## [WHAT YOU HAVE TO DO]
Your copy runs from the line containing "The image size is (1096, 713)." through the last line of the listing, both included. Restate those lines word for word and leave out pictures.

## [AVAILABLE DATA]
################

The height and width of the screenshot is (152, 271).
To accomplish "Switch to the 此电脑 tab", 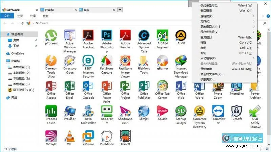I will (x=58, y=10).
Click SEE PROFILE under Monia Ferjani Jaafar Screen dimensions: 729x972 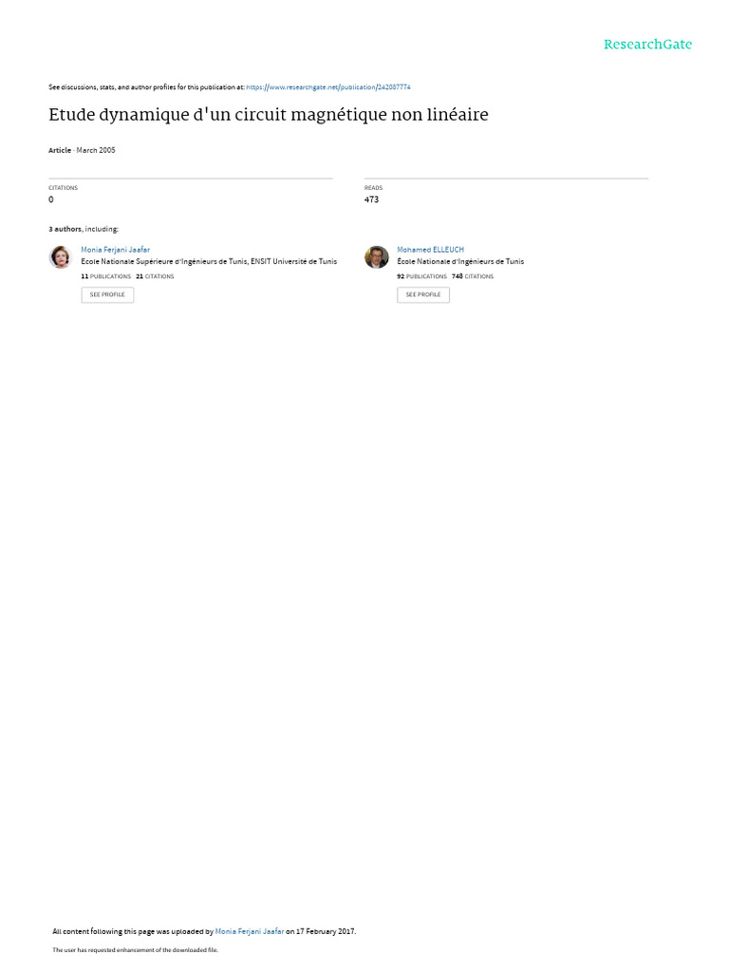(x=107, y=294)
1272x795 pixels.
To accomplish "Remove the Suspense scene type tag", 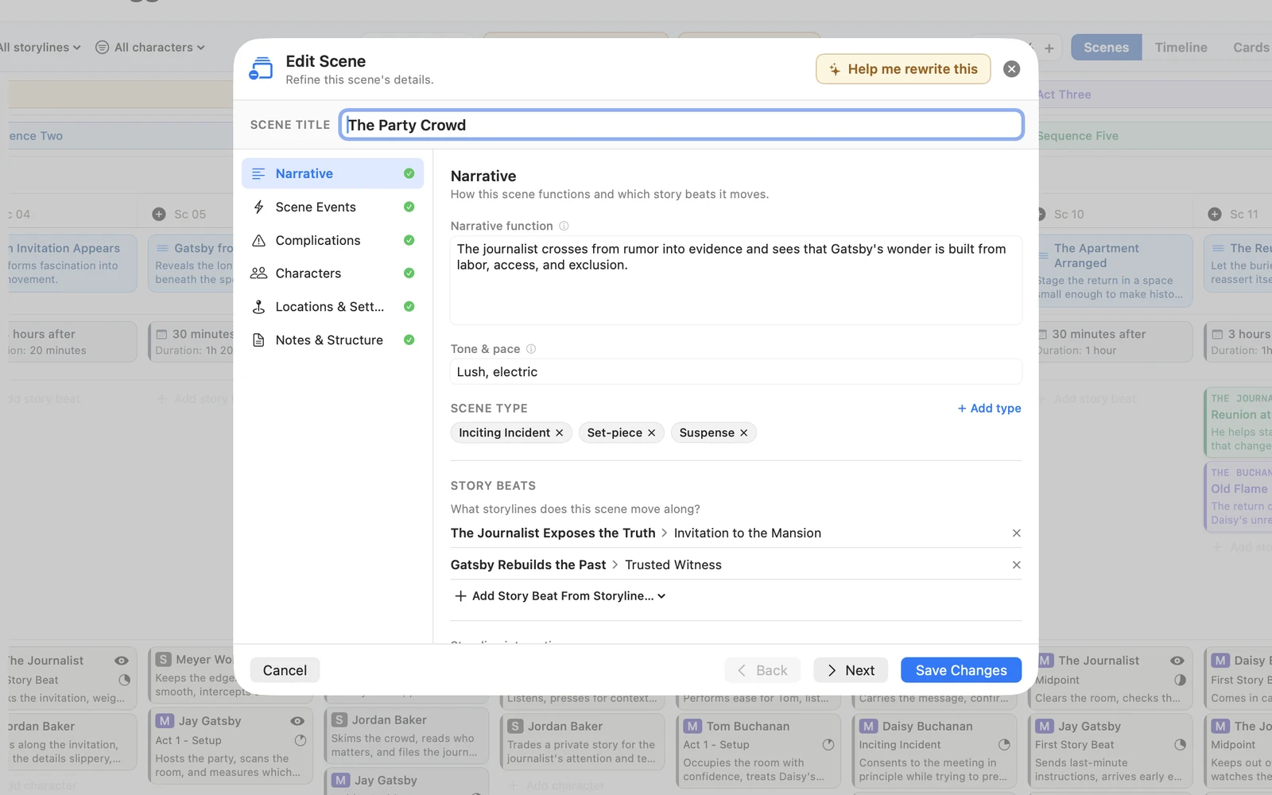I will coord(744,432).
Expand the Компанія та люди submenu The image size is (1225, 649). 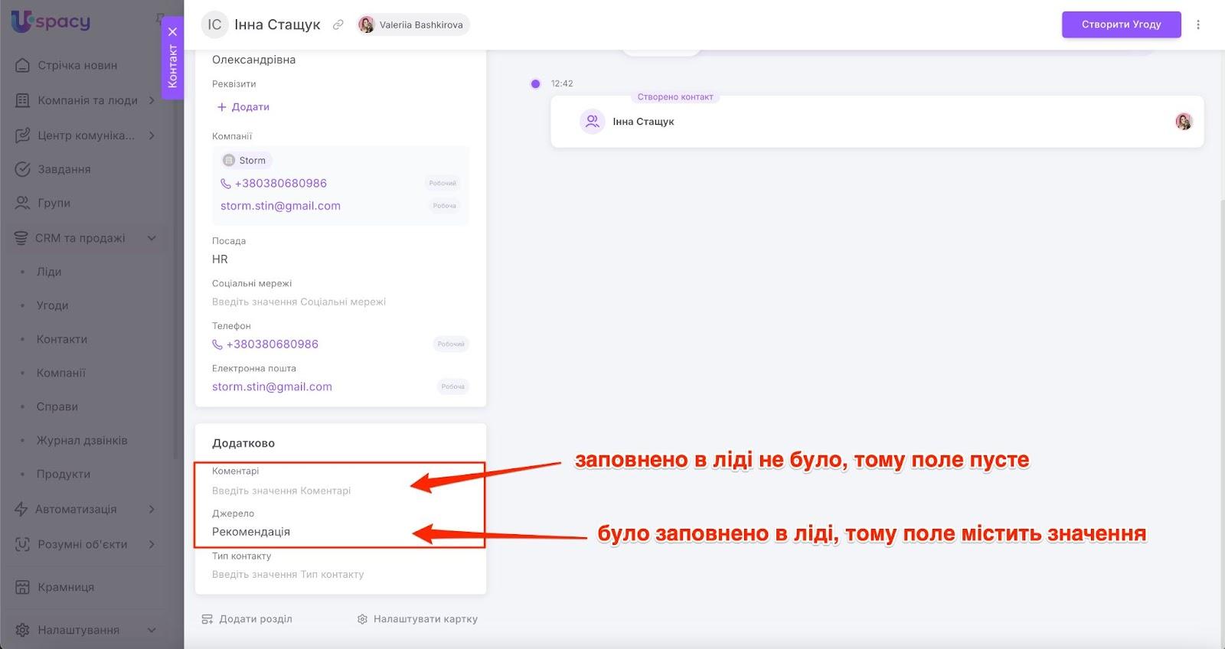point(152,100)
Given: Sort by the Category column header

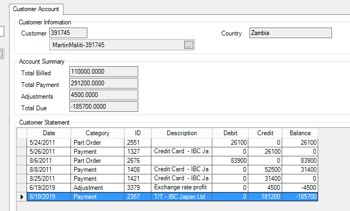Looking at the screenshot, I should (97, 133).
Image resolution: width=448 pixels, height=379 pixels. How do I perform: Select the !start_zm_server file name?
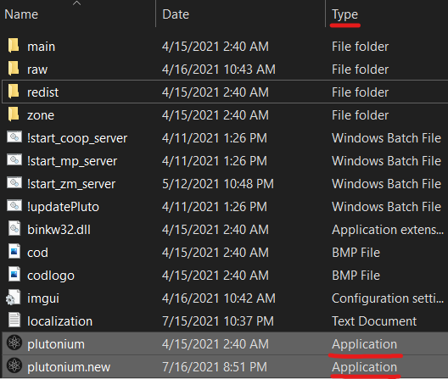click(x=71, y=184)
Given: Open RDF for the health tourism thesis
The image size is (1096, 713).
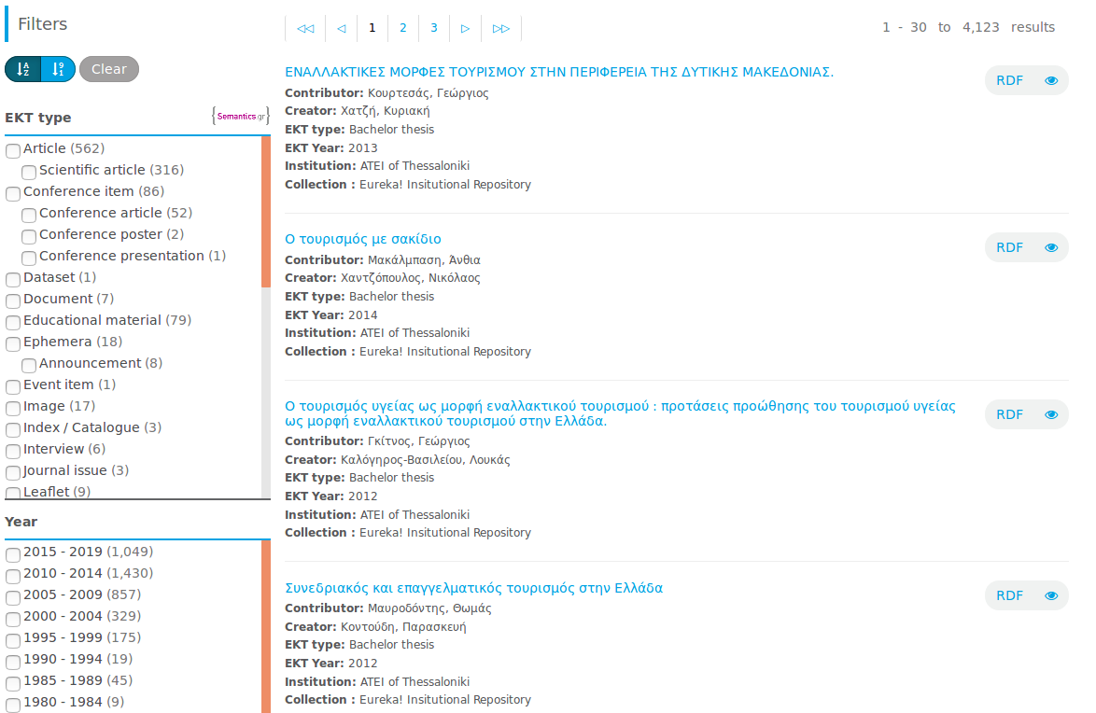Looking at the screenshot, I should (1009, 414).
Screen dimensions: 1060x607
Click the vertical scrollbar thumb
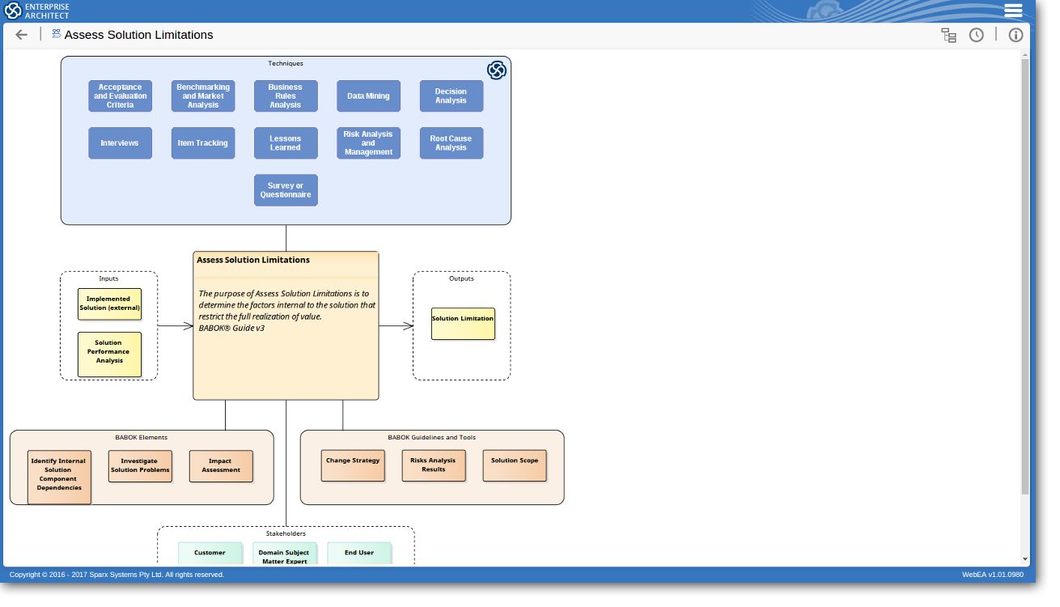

################

## [WRITTEN ANSWER]
The image size is (1096, 713).
Looking at the screenshot, I should (1009, 414).
Screen dimensions: 1060x607
Click the vertical scrollbar thumb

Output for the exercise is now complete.